*PASSAGE*.
# # # # #

Conference: AAAI 2026 arXiv: 2412.18890 Code: Available Area: LLM/NLP Keywords: Symbolic Regression, LLM-based Evolutionary Search, Knowledge Library, Open-ended Innovation, Multi-representation Space

TL;DR

This paper proposes CoEvo, a framework that integrates LLMs with evolutionary search methodology to achieve continual open-ended evolution of symbolic solutions through a dynamic knowledge library and multi-representation spaces (natural language / mathematical formulas / code), significantly outperforming existing symbolic regression methods on the AI Feynman benchmark.

Background & Motivation

The discovery of symbolic solutions — mathematical expressions, logical rules, algorithmic structures — is foundational to scientific and engineering progress. However, existing approaches face two major bottlenecks:

Traditional methods (evolutionary algorithms such as PySR, deep learning methods such as NeSymReS): low search efficiency, difficulty integrating knowledge effectively.

LLM-based methods (FunSearch, LLM-SR): improved search efficiency, but lack the ability to continuously refine and extend discovered solutions and their underlying knowledge, limiting open-ended innovation.

Core problem: Can LLMs not only reuse existing knowledge but also discover new knowledge and evolve continuously?

# # # # #

*DATA LISTING*.
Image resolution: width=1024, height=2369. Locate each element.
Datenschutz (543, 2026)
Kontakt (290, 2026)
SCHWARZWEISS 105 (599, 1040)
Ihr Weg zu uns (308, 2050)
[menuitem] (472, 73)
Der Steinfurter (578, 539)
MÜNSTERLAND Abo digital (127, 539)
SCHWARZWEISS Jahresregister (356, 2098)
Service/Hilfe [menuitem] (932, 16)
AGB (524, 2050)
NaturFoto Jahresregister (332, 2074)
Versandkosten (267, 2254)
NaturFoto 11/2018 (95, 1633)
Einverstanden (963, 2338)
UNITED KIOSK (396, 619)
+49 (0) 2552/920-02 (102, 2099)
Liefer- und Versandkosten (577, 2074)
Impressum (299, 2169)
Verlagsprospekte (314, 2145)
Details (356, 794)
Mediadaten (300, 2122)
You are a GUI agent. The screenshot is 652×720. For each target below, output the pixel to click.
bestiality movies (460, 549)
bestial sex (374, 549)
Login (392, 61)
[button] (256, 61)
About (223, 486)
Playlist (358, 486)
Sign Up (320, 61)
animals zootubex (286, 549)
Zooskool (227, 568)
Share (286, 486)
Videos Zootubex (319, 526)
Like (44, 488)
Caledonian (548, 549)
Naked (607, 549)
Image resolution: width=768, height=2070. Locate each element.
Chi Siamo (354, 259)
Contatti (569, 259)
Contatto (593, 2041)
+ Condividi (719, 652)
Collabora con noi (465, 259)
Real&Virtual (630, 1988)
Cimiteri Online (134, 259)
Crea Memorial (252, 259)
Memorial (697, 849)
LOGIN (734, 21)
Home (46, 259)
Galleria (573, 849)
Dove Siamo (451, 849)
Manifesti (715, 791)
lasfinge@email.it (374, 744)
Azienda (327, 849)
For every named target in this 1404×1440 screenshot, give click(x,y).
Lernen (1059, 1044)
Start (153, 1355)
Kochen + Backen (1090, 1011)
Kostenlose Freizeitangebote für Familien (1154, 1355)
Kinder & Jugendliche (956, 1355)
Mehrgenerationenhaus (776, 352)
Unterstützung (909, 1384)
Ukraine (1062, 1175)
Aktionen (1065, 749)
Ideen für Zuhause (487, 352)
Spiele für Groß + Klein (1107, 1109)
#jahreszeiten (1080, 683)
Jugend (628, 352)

# # # # #

*TO DO*.
a: List every existing symbolic-solution method that the paper summary names, whether traditional or LLM-based.
b: Summarize the paper summary in two sentences.
c: Echo the part of the paper summary between "The discovery of" and "and evolve continuously?", inclusive.
None of the items are needed for the work here.

*SOLUTIONS*.
a:
PySR
NeSymReS
FunSearch
LLM-SR

b: CoEvo is a framework that combines LLMs with evolutionary search to evolve symbolic solutions continually and open-endedly, using a dynamic knowledge library and multiple representation spaces (natural language, mathematical formulas, and code), and it significantly outperforms existing symbolic regression methods on the AI Feynman benchmark. It targets two bottlenecks: traditional methods search inefficiently and struggle to integrate knowledge, while LLM-based methods cannot keep refining and extending their solutions and the knowledge behind them.

c:
The discovery of symbolic solutions — mathematical expressions, logical rules, algorithmic structures — is foundational to scientific and engineering progress. However, existing approaches face two major bottlenecks:

Traditional methods (evolutionary algorithms such as PySR, deep learning methods such as NeSymReS): low search efficiency, difficulty integrating knowledge effectively.

LLM-based methods (FunSearch, LLM-SR): improved search efficiency, but lack the ability to continuously refine and extend discovered solutions and their underlying knowledge, limiting open-ended innovation.

Core problem: Can LLMs not only reuse existing knowledge but also discover new knowledge and evolve continuously?